• **SELECTED PASSAGE**
━━━━━━━━━━━━━━━━━━━━━━━━━━━━━━

“Most prefer the certainty of misery to the misery of uncertainty”
-Virginia Satir
Future Guardian,
Ever feel like you’re not as energetic, focused or motivated as you used to be?
Good news, it’s not because you’re getting old. It’s probably because you’ve been accumulating what we call “brain sludge”
Brain Sludge is an extension of Recapture and Reallocate and will help you recapture energy, focus, and motivation, quickly.
First a quick overview of volatility and how it relate to velocity.
Volatility And Velocity
Velocity is simply speed with a vector component, the rate at which you are moving in a specific direction. Remember, you can move at a high speed in a big circle or in the wrong direction, velocity is taking into account the direction of the movement.
If you've been following the syllabus you should have a base knowledge regarding volatility and velocity from Recapture And Reallocate1.
Imagine driving along a road at 60mph.
If the road is a straight line between where you are at and where you’re desired destination, it will have a high velocity; you have covered more ground toward the goal.
If the road is curvy, you’ll still be traveling at the same speed, 60mph, but will not make as much progress in the desired direction.
The takeaway?
Driving volatility down increases velocity.
The more time spent off track, the longer it will take to get there - even if you are moving at a higher speed.
What nobody wants to talk about though is emotional volatility; cognitive peaks and valleys. See the adaptive dilemma for a deeper dive on why.2
Emotional And Cognitive Peaks And Valleys
It feels good to be at a peak but what doesn't feel so good is the valley that comes after it. Remember that a "loss" feels worse than an equal amount of gain, and ultimately you lose more resources when you are in an emotional or cognitive valley. It is incalculable how much time, effort, energy, or money is hemorrhaged when you are confused about how you feel, your brain isn't "right", or in an emotional doom loop.
There are two major frameworks to help you recapture the time spent “off track”, both will help you recovery attention, attention and motivation.
The Skills- Challenge Matrix.
The Outcome Bias Doom Loop.
The Skills Challenge Matrix
Recapture Emotion, Motivation, Time, and Bandwidth.
"I used to be able to line this up and knock it down, now I can't get motivated to get it done. Where is my motivation? I must be getting old."

━━━━━━━━━━━━━━━━━━━━━━━━━━━━━━

Records on locating words and elements
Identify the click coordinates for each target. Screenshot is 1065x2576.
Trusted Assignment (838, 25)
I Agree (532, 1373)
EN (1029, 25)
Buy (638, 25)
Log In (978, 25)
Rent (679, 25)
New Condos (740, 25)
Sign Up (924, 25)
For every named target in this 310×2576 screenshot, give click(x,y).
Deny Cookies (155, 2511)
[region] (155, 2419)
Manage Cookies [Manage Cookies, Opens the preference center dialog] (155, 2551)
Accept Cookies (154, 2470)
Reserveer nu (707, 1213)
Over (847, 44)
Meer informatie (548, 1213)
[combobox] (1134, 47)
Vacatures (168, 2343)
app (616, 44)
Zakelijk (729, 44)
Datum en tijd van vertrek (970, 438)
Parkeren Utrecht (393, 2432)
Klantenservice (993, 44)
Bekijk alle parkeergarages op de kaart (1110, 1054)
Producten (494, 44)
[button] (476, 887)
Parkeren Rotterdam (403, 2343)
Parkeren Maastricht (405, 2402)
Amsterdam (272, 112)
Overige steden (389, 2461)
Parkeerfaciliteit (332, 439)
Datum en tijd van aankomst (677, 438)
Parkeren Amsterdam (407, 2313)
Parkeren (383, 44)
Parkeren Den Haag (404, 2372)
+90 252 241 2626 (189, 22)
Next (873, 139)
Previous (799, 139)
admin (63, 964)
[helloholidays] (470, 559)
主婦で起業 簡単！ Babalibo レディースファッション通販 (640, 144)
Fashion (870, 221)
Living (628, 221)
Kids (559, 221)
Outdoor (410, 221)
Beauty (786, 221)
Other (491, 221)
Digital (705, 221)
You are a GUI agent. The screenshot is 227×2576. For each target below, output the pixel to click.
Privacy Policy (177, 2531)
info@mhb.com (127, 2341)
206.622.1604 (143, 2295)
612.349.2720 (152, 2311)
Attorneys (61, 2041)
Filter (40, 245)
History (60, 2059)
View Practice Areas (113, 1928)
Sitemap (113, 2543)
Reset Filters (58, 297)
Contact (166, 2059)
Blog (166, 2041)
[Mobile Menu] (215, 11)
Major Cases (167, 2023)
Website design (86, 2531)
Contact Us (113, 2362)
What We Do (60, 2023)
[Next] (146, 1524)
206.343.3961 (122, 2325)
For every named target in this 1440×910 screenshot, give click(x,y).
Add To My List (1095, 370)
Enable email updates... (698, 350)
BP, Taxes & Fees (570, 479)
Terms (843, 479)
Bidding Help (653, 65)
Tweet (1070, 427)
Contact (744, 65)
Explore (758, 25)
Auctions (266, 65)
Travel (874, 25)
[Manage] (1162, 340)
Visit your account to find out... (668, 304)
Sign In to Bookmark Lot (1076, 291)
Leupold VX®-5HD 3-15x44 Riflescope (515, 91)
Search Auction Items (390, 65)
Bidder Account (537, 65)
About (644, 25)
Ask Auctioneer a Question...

━━━━━━━━━━━━━━━━━━━━━━━━━━━━━━

• **STATED PROBLEM 1**
Reproduce the entire passage on brain sludge, word for word.
• **STATED PROBLEM 2**
Return each line of the records that contains the string "give", treating uppercase and lowercase as different.

• **COMPLETE RESPONSE 1**
“Most prefer the certainty of misery to the misery of uncertainty”
-Virginia Satir
Future Guardian,
Ever feel like you’re not as energetic, focused or motivated as you used to be?
Good news, it’s not because you’re getting old. It’s probably because you’ve been accumulating what we call “brain sludge”
Brain Sludge is an extension of Recapture and Reallocate and will help you recapture energy, focus, and motivation, quickly.
First a quick overview of volatility and how it relate to velocity.
Volatility And Velocity
Velocity is simply speed with a vector component, the rate at which you are moving in a specific direction. Remember, you can move at a high speed in a big circle or in the wrong direction, velocity is taking into account the direction of the movement.
If you've been following the syllabus you should have a base knowledge regarding volatility and velocity from Recapture And Reallocate1.
Imagine driving along a road at 60mph.
If the road is a straight line between where you are at and where you’re desired destination, it will have a high velocity; you have covered more ground toward the goal.
If the road is curvy, you’ll still be traveling at the same speed, 60mph, but will not make as much progress in the desired direction.
The takeaway?
Driving volatility down increases velocity.
The more time spent off track, the longer it will take to get there - even if you are moving at a higher speed.
What nobody wants to talk about though is emotional volatility; cognitive peaks and valleys. See the adaptive dilemma for a deeper dive on why.2
Emotional And Cognitive Peaks And Valleys
It feels good to be at a peak but what doesn't feel so good is the valley that comes after it. Remember that a "loss" feels worse than an equal amount of gain, and ultimately you lose more resources when you are in an emotional or cognitive valley. It is incalculable how much time, effort, energy, or money is hemorrhaged when you are confused about how you feel, your brain isn't "right", or in an emotional doom loop.
There are two major frameworks to help you recapture the time spent “off track”, both will help you recovery attention, attention and motivation.
The Skills- Challenge Matrix.
The Outcome Bias Doom Loop.
The Skills Challenge Matrix
Recapture Emotion, Motivation, Time, and Bandwidth.
"I used to be able to line this up and knock it down, now I can't get motivated to get it done. Where is my motivation? I must be getting old."

• **COMPLETE RESPONSE 2**
For every named target in this 310×2576 screenshot, give click(x,y).
For every named target in this 1440×910 screenshot, give click(x,y).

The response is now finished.